Giulio Camillo (1480-1544)


Giulio Camillo Delmino was one of the most famous thinker in the sixteenth century, however he had been completely forgotten by the eighteenth. His claim to such a transitory fame lies in his construction of a Memory Theater, of which only a short, eighty-seven page book, L'idea del Theatro (1550), explaining its construction and function remains. This theatre was a wooden structure which was first presented in Venice and then in Paris, and was the talk of Europe at the time.

Various accounts describe the structure as a building which would allow one or two individuals at a time within its interior. The insides were inscribed with a variety of images, figures, and ornaments. It was full of little boxes arranged in various orders and grades. Upon entering the Theater, the spectator will be able to discourse on any subject no less fluently than Cicero [1] as he stands on a stage looking out towards the auditorium where the images are placed among seven pillars or grades. Each grade representing the expanding history of divine thought. In the first grade there were the 'seven essential measures' depicted by the 'seven known planets' which were the First Causes of creation and from which all things depended. The highest grade of the Theatre was the seventh level, which was assigned to all the arts, 'both noble and vile,' and is represented by Prometheus who stole the technology of fire from the gods.

Camillo had transformed the Art of Memory into a practical means for construction. Frances A. Yates writes of this transformation: .

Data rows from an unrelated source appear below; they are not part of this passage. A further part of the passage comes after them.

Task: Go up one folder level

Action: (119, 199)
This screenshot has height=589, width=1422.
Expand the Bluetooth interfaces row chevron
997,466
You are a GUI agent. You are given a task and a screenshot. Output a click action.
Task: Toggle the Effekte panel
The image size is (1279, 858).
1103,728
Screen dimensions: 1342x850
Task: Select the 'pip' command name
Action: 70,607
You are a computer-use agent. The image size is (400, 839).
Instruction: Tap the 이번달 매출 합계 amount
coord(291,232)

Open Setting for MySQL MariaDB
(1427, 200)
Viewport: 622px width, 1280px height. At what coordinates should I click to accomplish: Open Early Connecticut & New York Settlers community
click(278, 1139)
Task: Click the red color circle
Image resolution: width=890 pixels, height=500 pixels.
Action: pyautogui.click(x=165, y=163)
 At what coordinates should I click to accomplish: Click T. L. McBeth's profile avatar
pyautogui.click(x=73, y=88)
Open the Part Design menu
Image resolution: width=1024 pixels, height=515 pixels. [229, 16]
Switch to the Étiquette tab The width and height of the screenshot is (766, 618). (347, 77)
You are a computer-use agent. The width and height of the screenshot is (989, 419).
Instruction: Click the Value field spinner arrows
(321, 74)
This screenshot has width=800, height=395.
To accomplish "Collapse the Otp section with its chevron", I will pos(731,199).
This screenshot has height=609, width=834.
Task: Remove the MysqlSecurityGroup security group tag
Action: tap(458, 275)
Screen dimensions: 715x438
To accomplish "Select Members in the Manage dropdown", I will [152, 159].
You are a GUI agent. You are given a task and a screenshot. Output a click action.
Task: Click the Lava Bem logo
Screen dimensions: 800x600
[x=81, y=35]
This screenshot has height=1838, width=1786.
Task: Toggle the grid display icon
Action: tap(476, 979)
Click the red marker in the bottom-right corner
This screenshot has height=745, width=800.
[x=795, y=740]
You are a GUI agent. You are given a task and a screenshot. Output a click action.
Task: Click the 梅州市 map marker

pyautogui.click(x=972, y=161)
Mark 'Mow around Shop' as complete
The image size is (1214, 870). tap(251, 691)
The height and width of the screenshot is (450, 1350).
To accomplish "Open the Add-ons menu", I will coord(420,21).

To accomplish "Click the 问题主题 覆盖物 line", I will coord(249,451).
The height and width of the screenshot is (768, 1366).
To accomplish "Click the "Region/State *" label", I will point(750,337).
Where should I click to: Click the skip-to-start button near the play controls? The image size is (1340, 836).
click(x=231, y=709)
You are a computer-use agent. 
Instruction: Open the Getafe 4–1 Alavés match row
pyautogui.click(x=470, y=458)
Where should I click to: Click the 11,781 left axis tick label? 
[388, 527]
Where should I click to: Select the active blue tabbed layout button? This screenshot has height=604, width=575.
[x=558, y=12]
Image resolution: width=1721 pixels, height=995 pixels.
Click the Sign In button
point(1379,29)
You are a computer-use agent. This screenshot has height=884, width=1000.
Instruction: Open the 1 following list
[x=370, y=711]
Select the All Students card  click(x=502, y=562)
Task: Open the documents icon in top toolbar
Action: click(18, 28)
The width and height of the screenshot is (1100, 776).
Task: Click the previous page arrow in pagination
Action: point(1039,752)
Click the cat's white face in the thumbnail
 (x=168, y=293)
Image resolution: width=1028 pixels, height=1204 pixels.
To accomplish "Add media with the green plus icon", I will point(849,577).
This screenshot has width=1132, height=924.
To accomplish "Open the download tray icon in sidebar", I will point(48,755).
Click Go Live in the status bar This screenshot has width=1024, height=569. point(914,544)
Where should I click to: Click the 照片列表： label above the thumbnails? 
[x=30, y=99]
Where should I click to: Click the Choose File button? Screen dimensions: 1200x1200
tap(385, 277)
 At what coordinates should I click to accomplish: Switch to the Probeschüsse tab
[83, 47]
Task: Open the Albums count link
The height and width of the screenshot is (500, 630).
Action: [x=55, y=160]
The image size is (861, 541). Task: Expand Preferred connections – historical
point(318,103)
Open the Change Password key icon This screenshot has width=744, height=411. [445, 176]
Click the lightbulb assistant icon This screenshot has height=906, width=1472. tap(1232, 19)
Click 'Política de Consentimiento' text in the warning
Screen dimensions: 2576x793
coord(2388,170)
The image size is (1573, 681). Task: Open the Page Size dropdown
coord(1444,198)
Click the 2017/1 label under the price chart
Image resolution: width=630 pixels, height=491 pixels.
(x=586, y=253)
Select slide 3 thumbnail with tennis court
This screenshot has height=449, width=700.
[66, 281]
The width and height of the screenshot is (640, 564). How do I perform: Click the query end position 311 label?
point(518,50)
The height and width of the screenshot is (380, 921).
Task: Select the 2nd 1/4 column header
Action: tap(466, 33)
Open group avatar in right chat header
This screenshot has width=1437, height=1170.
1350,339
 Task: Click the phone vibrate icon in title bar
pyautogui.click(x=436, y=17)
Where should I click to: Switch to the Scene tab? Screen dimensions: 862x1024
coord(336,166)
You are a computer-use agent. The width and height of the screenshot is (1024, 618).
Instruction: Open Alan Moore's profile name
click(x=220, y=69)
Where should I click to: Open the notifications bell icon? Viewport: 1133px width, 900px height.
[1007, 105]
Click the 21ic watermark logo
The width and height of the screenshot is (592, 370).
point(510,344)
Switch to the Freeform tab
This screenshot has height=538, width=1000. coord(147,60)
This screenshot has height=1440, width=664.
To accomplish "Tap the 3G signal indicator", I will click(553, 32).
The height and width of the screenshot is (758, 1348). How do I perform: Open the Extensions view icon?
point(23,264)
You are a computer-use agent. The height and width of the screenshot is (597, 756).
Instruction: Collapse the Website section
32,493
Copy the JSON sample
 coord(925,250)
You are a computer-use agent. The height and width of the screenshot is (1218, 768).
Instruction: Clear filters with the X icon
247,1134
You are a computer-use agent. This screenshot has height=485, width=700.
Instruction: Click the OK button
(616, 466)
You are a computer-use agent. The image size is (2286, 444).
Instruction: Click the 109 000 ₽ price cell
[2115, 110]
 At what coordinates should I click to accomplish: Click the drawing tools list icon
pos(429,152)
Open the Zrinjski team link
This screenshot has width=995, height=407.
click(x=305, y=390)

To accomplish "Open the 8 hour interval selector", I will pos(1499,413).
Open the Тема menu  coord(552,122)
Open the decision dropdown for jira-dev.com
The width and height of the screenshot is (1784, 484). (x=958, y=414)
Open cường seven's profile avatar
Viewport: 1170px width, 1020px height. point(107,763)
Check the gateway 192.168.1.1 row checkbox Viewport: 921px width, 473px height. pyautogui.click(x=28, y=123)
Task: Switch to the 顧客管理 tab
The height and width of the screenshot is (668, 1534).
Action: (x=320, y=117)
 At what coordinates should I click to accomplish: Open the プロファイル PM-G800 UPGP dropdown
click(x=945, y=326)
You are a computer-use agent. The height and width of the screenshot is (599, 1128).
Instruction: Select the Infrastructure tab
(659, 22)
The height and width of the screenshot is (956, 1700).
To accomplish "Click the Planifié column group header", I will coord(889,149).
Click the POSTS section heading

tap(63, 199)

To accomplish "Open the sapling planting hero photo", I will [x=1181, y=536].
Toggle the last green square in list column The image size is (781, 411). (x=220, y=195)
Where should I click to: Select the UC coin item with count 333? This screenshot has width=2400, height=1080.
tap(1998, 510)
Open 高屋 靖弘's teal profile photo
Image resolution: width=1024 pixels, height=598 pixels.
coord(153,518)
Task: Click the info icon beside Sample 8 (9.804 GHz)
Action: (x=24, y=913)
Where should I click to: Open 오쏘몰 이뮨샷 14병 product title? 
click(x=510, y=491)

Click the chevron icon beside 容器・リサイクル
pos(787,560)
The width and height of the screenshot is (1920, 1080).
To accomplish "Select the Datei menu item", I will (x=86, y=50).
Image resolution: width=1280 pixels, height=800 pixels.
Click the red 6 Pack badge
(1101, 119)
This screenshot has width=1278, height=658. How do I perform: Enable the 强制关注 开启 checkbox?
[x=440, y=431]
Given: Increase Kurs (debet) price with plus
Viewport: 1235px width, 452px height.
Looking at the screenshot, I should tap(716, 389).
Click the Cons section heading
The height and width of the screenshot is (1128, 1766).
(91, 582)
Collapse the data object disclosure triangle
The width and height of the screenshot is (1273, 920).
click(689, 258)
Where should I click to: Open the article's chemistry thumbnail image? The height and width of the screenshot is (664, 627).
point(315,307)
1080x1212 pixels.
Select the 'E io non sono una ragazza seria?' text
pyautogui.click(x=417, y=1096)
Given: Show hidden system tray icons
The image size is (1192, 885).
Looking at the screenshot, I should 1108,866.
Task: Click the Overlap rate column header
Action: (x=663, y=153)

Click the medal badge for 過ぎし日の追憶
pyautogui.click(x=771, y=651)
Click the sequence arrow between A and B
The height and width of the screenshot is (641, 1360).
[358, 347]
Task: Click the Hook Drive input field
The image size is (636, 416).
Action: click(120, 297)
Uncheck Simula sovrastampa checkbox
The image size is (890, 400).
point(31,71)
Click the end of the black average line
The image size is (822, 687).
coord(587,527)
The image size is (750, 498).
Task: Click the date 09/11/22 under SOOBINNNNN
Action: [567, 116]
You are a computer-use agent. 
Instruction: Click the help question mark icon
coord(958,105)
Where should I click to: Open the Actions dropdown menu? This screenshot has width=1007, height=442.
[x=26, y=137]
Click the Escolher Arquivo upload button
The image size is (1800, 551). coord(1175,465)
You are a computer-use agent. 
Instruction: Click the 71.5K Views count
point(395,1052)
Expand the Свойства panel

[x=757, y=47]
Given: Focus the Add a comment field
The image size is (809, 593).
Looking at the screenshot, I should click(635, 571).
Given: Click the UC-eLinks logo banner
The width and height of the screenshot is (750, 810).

The emotionally striking images of classical memory, transformed by the devout Middle Ages into corporeal similitudes, and transformed again into magically powerful images. The religious intensity associated with mediaeval memory has turned in a new and bold direction. The mind and memory of man is now 'divine', having powers of grasping the highest reality through a magically activated imagination [2].

Camillo never finish his Memory Theatre, nor did any of his constructions survive to the seventeenth century. Yet the attempt was felt. In her book, Theatre of the World, Yates points towards the construction of the Globe Theatre in Shakespeare's day, of having been the result of Camillo's influence through the works of two Elizabethan hermetic philosophers and magi, John Dee and Robert Fludd. A copy of Camillo's L'Idea del Theatro was in Dee's famous library, and undoubtedly known among the learned in England at the time [3].

One also wonders what the connection between these ideas and the Kunst- und Wunderkammern of the sixteenth and seventeenth century might be? The 'wonder-cabinets' of this period were eclectic collections of oddities, which displayed man-made objects inspired by the new sensibilities of science and contemporary works of art along side with curious and exotic objects of natural history (often from the New World), and supposed relics of religious significance, folklore and antiquity. The 'wonders of God' were systematically arrayed with the 'wonders of man' and arranged in a cabinet or tableaux: the examination of which, would shock the viewer into a new conception of reality and wonder for the divine expressions of God. Three hundred and some odd years later, the collages of Cubism, Futurism and Dada would have a similar effect and wake the viewer up to a new artistic reality of space and time.

These early, esoteric collections evolved into larger displays which were prototypical to the modern museums which emerged in the nineteenth century. The Theatrum Anatomicum in Leiden in 1590 for example, housed a large array of skeletons arranged in a circular amphitheater, that were re-articulated to depict moral lessons from the Bible. In other Wunderkammern of the era, were arranged all sorts of curiosities such as pieces of the ark of Noah, rhinoceros horns, mechanical devices which appeared animated, shrunken heads, Madonnas made from feathers, Javanese costumes, elephant's teeth, etc., any sort of object which would suggest unfamiliarity. They would capture the eye and the imagination by being placed out of context and in a pre-Linnean order to accent their strangeness [4].


1. Francis A. Yates, The Art of Memory (Chicago: The University of Chicago Press, 1966), pp. 130-131.

2. ibid, p. 157.

3. Francis A. Yates, Theatre of the World (Chicago: The University of Chicago Press, 1969).

4. An entertaining study of a modern Wunderkammern with references to the vintage representations, can be found in Lawrence Weschler's Mr. Wilson's Cabinet of Wonder: Pronged Ants, Horned Humans, Mice on Toast, and Other Marvels of Jurassic Technology (New York: Pantheon Books, 1995). The next step in Wunderkammern is the World Wide Web, and for which the Museum of Jurassic Technology has a site.